We're looking now at what we have to do, because now we have such great exposure to the larger pharma companies, pharmas and CROs. A number of our products fit well into that stream too and I've never really had access to it. That's partly why Mike said that we're starting to readjust where we report the numbers. And one really good example is our behavior products which has always really only sold into academic research. When you think about that along with telemetry, it's exactly along the lines of what the CROs and the pharma companies need. They have to do the same thing. So if they're -- and you know we have great exposure and -- and we're the top shareholder into the telemetry side for safety pharmacology and toxicology. Well, behavior is a piece of that the whole puzzle. So when you integrate behavior along with that and you might integrate it with telemetry but you're able to cover a broader range of that cycle, that preclinical cycle that has to -- you have to go through in order to go to move into clinical.

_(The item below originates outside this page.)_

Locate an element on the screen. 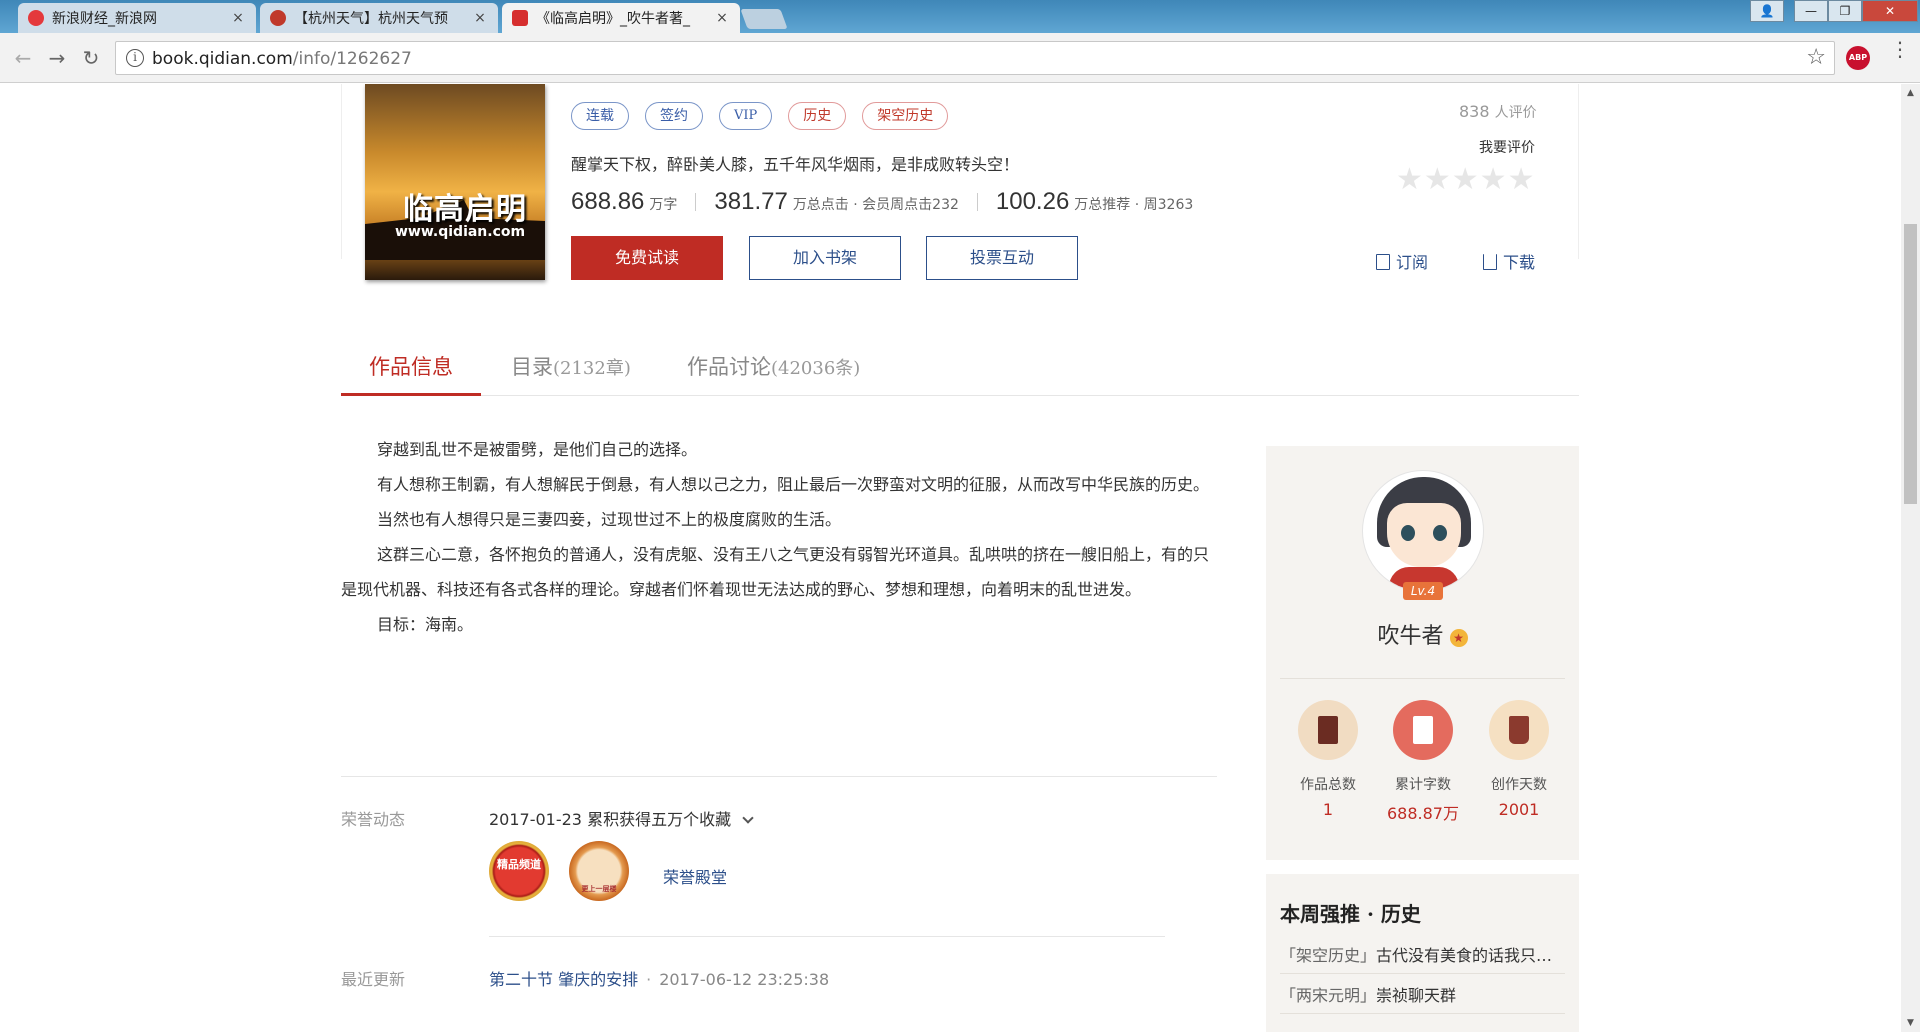 This screenshot has height=1032, width=1920. stat-value: 688.87万 is located at coordinates (1423, 814).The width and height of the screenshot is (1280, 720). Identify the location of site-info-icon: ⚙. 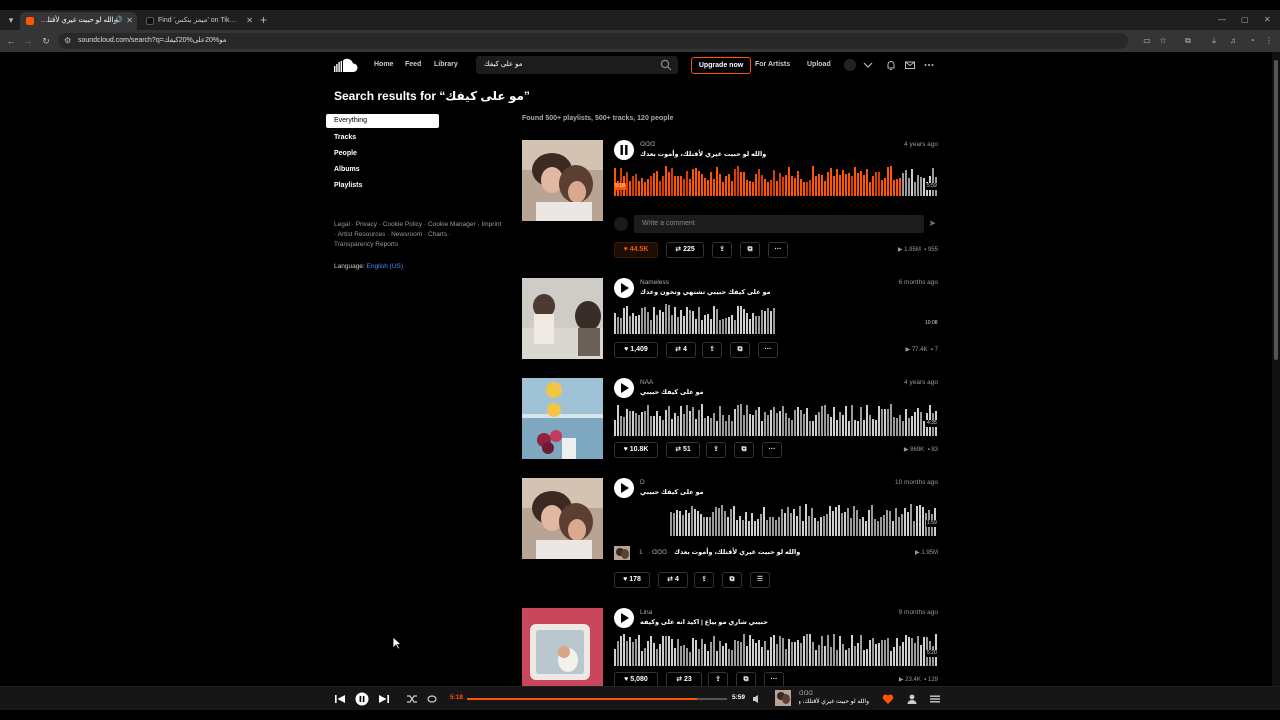
(68, 41).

And also because our products are GLP compliant, that means they're usable. The data is collectible and usable with your filings to the FDA. So you're going to see that -- something like that. That rolls out. We're already seeing an uptick in behavioral products. And that's where you see -- some of this uptick you see happening in -- on our pre-clinical side. It’s happening because we're expanding some of the portfolio with things that we're already doing but had been limited in the past to academics. So you'll see more and more of these products start to tip over there. And as we start to get measurable improvements in growth there, we'll be announcing that. You'll see that happen. We'll continue to sell the academic research if it's a large site and they need our cellular products. But on the other hand, we say also, there's a lot of animal work taking place in very large academic sites where our products that are in pre-clinical, they are also -- can be configured at the size for the research side. So we're actually seeing both sides have the ability to drive growth along their lines. But we do want to be able to show the report along the portfolio and report along the customer segment for you.

Bruce Jackson

All right. That’s it for me. Thank you.

James Green

Thanks, Bruce.


And I'm showing no further questions at this time. I would now like to turn the call back over to Mr. Green for any closing remarks.

James Green

Okay. Well, thanks for joining us today in our presentation. We hope you'll join us in three months for our Q2 results. Thanks again and have a great week. Thank you.


Ladies and gentlemen, that concludes our conference for today. Thank you for your participation. You may now disconnect.